Can I use sort to select sample records from a input file

Steve Ironmonger · New User Joined: 19 Oct 2015 Posts: 15 Location: UK

Hi, first post, so please be gentle.

I've been working on some data mining and i'm stuck on one last issue.

Basically I'm creating a file with 3+ million records in it and I want to create a file with just a sample of those 3 million records. I've written a simple REXX to do this but as it's a REXX it's not that quick....i.e. it takes 15/20 mins to run and will use +50% of the cpu if the mainframe is quiet...

My rexx reads in 10000 records at a time, adds 1 to a counter and then each time the counter // 30 it then writes out the record to an array/stack

I then end up with a file 1/30th the size of the original and the records sampled from across the whole file

Can i do this in sort ?

● Raw data

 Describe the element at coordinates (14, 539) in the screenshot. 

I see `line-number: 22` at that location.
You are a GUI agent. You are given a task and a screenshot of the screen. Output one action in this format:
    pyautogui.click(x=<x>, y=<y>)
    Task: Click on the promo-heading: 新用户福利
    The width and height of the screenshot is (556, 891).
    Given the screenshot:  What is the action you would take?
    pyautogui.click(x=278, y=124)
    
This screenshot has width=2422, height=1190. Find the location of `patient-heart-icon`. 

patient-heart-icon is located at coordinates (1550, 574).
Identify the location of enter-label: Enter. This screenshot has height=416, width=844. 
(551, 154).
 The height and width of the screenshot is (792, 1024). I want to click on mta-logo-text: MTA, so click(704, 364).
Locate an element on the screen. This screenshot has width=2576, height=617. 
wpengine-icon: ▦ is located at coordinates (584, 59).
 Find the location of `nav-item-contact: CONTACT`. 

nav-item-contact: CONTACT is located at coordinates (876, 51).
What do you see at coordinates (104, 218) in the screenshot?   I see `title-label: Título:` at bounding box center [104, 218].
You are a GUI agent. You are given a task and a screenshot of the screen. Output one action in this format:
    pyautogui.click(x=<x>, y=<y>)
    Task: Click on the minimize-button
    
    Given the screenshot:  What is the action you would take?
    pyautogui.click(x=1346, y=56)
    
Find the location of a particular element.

● What to work on
a: Identify every line in the entries above that contains the word "item", and copy each of those lines.
b: Write what comes next in the forum post about sampling records with sort, picking up after its final line.

● Your written answers
a:
 Find the location of `nav-item-contact: CONTACT`. 
nav-item-contact: CONTACT is located at coordinates (876, 51).

b:
I have had a look through the dfsort manuals and asked the Oracle (google) but it's like looking for a needle in a haystack !

thanks

Steve

Bill Woodger · Posted: Tue Nov 10, 2015 10:15 pm

You used the word "sample". If you look in the index, or search within the documentation for SAMPLE, you'll find it on OUTFIL, then you just need to arrange what you want.

RahulG31 · Active User Joined: 20 Dec 2014 Posts: 446 Location: USA

Steve Ironmonger · New User Joined: 19 Oct 2015 Posts: 15 Location: UK

Thanks guys, thats perfect....

It's knowing what to search for that's key to working these things out, maybe I need to simplify my searches !